■ Given text
— START —
Case study — Redesign Template feature for GoAnimate

Tim Chan
9 min readOct 17, 2016

GoAnimate is an online platform that enables people to create professional-looking videos — from scratch — using drag and drop tools. It helps businesses and consumers to tell their stories in an engaging and cost-effective way.

In GoAnimate, there is a feature called “Template” where user can drag & drop a ready made scene with backgrounds and characters included in it. This saves users time to create a scene from scratch.

A Sample of GoAnimate templates for the HR category

Since the launch of the Template feature, we were happy to find out that a lot of users quickly adapted to use Templates to help them create videos more quickly. However, through watching user testing videos, we have identified a few usability issues we would like to address.

My role

I was the lead UX designer for this project, and worked along side with another UX designer and one engineer. I executed user-testing sections, interaction desgins, user journeys, wireframes, prototypes and design specs.

The Process

Understanding the problem

We ran 6 rounds of user testing sections through Usertesting.com, below is a summary of usability issues we identified based on user testing sections:

1. Lack of visual hierarchy. Since Templates and assets (individual items such as props and characters) were grouped together visually, some users had mistakenly identified certain Templates as an asset to be added on the stage.

Text templates and text components (3d icon from right) were put together which confused one of our testers.

For example, one user has mistaken a Text template as a way to add text to the scene. Hence, when they click on that template, everything that is currently shown on the scene is replaced by that Text template. Although this the correct behavior for selecting a Template, but not what the user was expecting. As we can hear verbally from the user how confused she was.

2.Difficult to navigate between Templates categories. With the old UI, users had to choose a Template category very carefully, because if they cannot find what they need in one category, the only way to browse another category is to click the Back button and select another category.

Current design of Templates, user had to choose a category carefully or they will be force to hit Back multiple times.

Imagine you were on hunting mode, where you really wanted to find something urgently, and you had to hit Back multiple times because each category you clicked did not contain what you want. It starts to become irritating very quickly. In short, the old deign has high interaction cost which a good design should always try to avoid.

Understanding stake-holder needs

Apart from serving our user needs, it is also important to take into account different stake-holder needs. Our marketing team said that they wanted a way to promote certain templates based on seasonal (e.g. Christmas specific) or user’s job roles in order to give users a more personalized experience. With that in mind, I sketched out the user and marketing needs on a whiteboard and shared that with the team.

Stake-holders need brain storm section

Setting the North Star

Before we started to work on anything, we needed some guiding principles that everyone can agree upon. This helps us to evangelize ideas, gain alignment and drive decision making.

When we asked our users why they chose to use our tool instead of our competitors, many pointed out that “Using Goanimate is much quicker”. Indeed speed is a feature on its own. We quickly decided that speed is the number one thing that we should care the most.

Everything that we were going to work on will be about helping users to create their first video in a shortly manner. Our design must be able to promote featured templates without slowing the user down.
— END —
■ Information provided
— START —
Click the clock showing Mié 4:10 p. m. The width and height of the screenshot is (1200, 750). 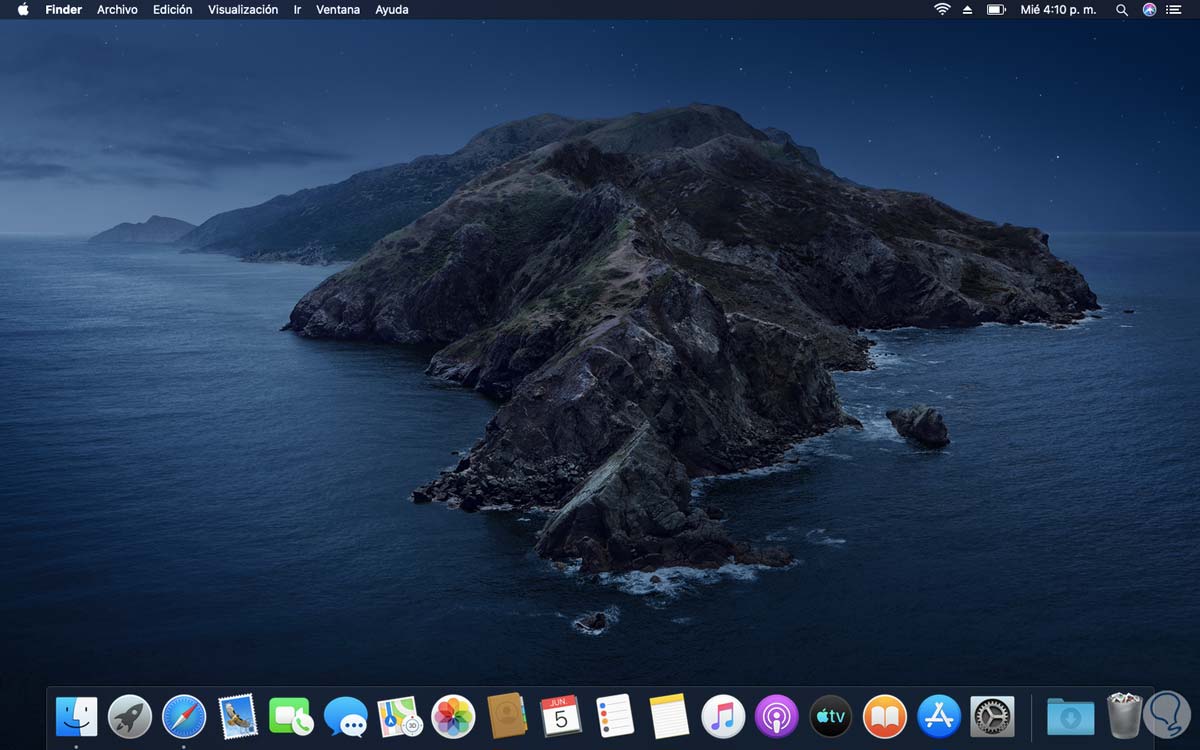click(1058, 10)
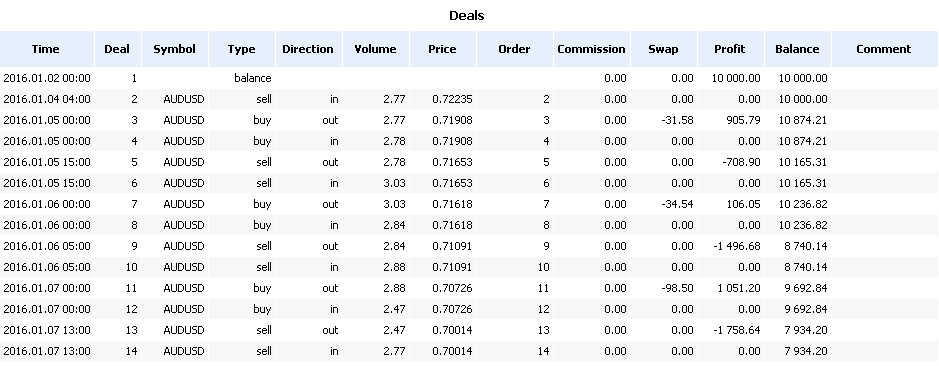Select the Comment column header
Screen dimensions: 939x366
click(x=885, y=49)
— END —
■ Instruction 1
Summarize the GoAnimate case study in two sentences.
■ Instruction 2
Answer these questions from the GoAnimate case study:
(a) How many rounds of user testing were run, and through which site?
(b) On what two bases did the marketing team want to promote certain templates?
(c) What did many users say when asked why they chose GoAnimate over competitors?

■ Exercise answer 1
The case study describes the redesign of GoAnimate's Template feature, which lets users drag and drop ready-made scenes, after six rounds of user testing revealed a lack of visual hierarchy and difficulty navigating between Template categories. The team also took into account the marketing team's wish to promote templates by season or job role, and made speed the guiding principle so that featured templates could be promoted without slowing users down.

■ Exercise answer 2
(a) Six rounds, through Usertesting.com.
(b) Seasonal themes (such as Christmas) and users' job roles.
(c) "Using Goanimate is much quicker."